I think we tend to get sort of enamored with talent and how amazing our kids are. If they start to see success, instead of focusing on how their achievement or talent, try honoring, praising, and rewarding their perseverance. You may say, “Wow, you have practiced that a lot! No wonder the recital went so well” instead of commenting about how smart or talented they are. Continue to focus on the effort and tenacity that it took to achieve the goal.
Change How We See Failure & Stop Rescuing
This is kind of a paradigm shift for a lot of us, but to help our children learn a growth mindset we might need to let them fail. An effective way to treat anxiety is called exposure therapy. This therapy slowly exposes people to their fears in incrementally increased doses until a thing no longer holds any power over them. When we let our kids fail, it is kind of like providing a form of exposure therapy. We’re able to reframe failure from something to be feared and turn it into something that is necessary to learn and grow.
Let failure be an event, not a person. By allowing the process of failure to be a catalyst for teaching, our kids develop even more stamina and resolve. Many of us have heard of the example of Edison and the light bulb. And it wasn’t about that he failed 1000 times, but that he found 999 ways not to make a light build. By positively exposing your son or daughter to failure at an early age, you prepare them to handle the difficult situations they will face when they go out on their own.

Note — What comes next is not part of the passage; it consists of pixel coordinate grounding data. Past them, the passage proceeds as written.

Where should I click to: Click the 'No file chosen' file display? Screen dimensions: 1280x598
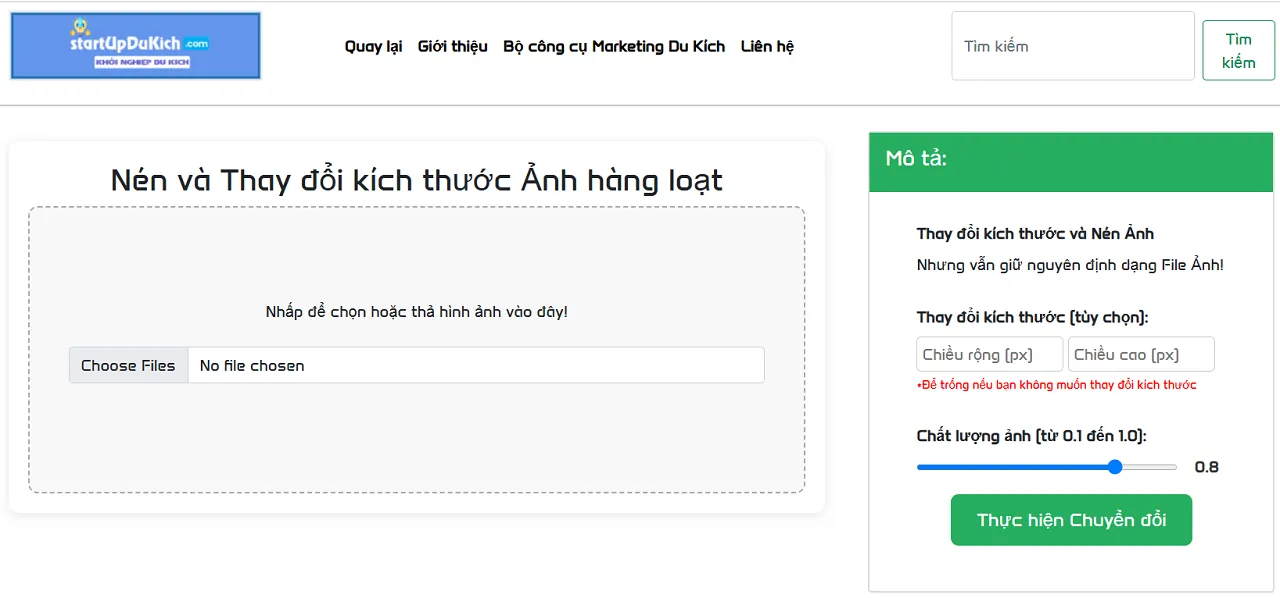(250, 365)
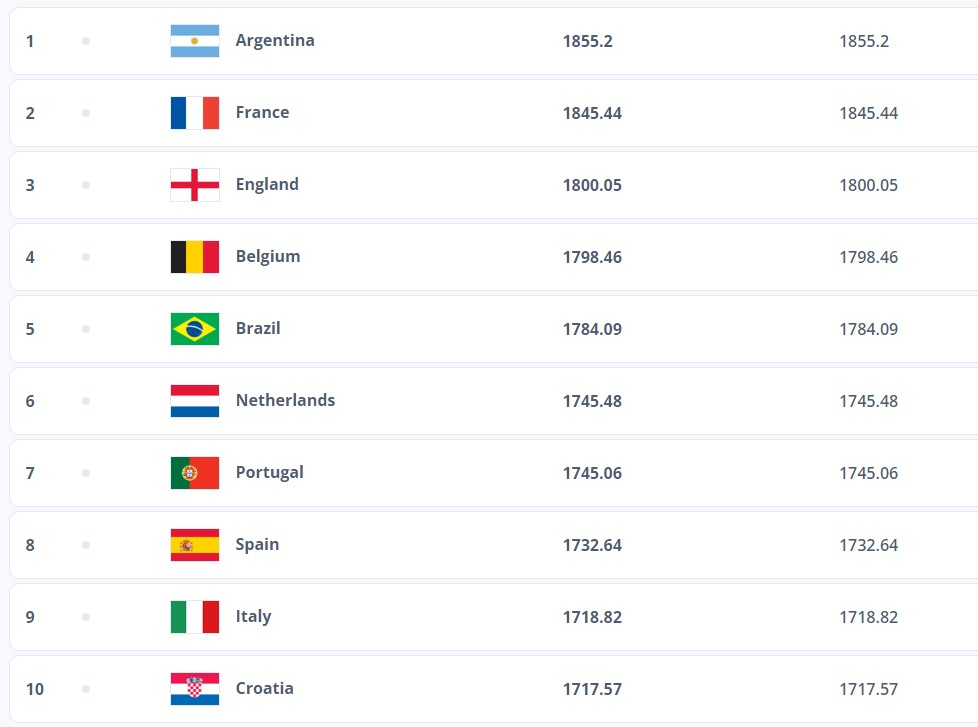This screenshot has width=978, height=727.
Task: Click the rank number 3 for England
Action: coord(30,185)
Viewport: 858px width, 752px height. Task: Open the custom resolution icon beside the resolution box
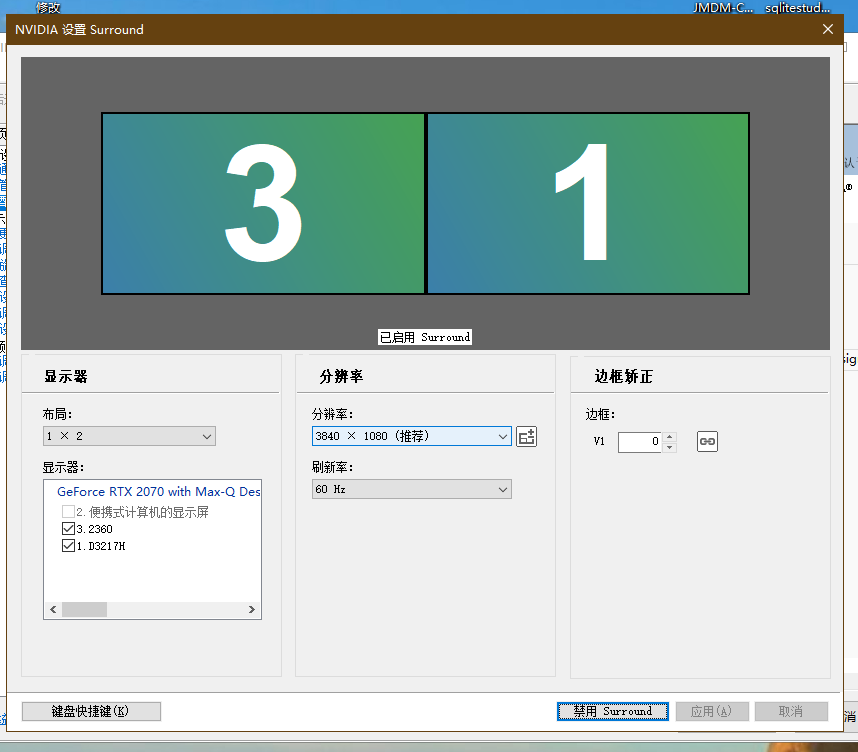[527, 436]
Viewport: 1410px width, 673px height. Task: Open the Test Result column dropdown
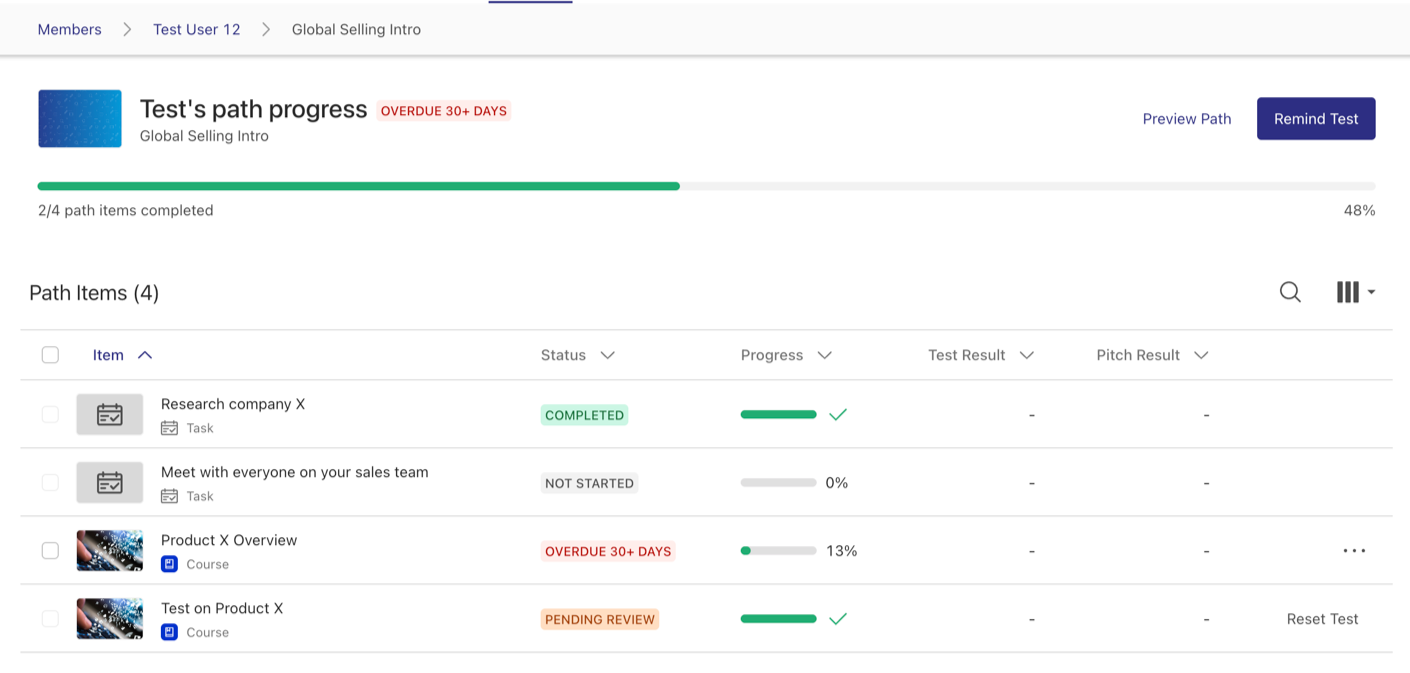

And as a parent myself, I get it. This process is painful for us as parents. We want to rescue our kids from the pain of failure. However, I don’t know that there is a better teacher than pain or failure or shortcomings. What we must not do is lift them up and carry them beyond those limitations and those failures. We must not be helicopter parents or lawnmower parents, but rather failure to be the great learning experiences that can teach grit and long-term success. And success is growing/going from failure to failure without any loss of enthusiasm
6. Validate Painful Emotions While Showing Encouragement
Despite the fact we want our children to be comfortable being uncomfortable, we don’t want to negate what they are feeling. Trying new things is hard. Failure is painful. And having grit doesn’t mean you don’t feel pain. It’s okay to feel hurt or frustrated. We all have those feelings. The difference is that people with grit push through the discomfort and pain until they achieve their goals.
If your son or daughter is struggling to push through the struggle, first try to validate what your child is feeling. Share with them your experiences trying new things. Let them know that you understand how they feel. But, your goal is not to rescue them from the hard feeling but to strengthen their ability to handle difficult emotions.
Secondly, tell your son or daughter that you are confident they will be able to succeed. It can be helpful to share specifics as to why you are confident. For example, you may say, “I know how difficult this is for you. Learning new things can be hard and scary, even for me. I remember how you practiced so hard for your last recital and it turned out wonderfully. I know if you keep practicing, you can master this piece too. I believe in you.”
And here is the hard part, our actions also need to show we are confident in their abilities. We can’t tell them they are capable and then rescue them by helping them escape the discomfort or doing the task for them.
Your child’s grit, or their ability to focus their perseverance and passion for long-term goals, might be a better predictor of future success and academic achievement than their intelligence. And while you can’t force your child to develop grit, through deliberate practice you can help your child develop grit.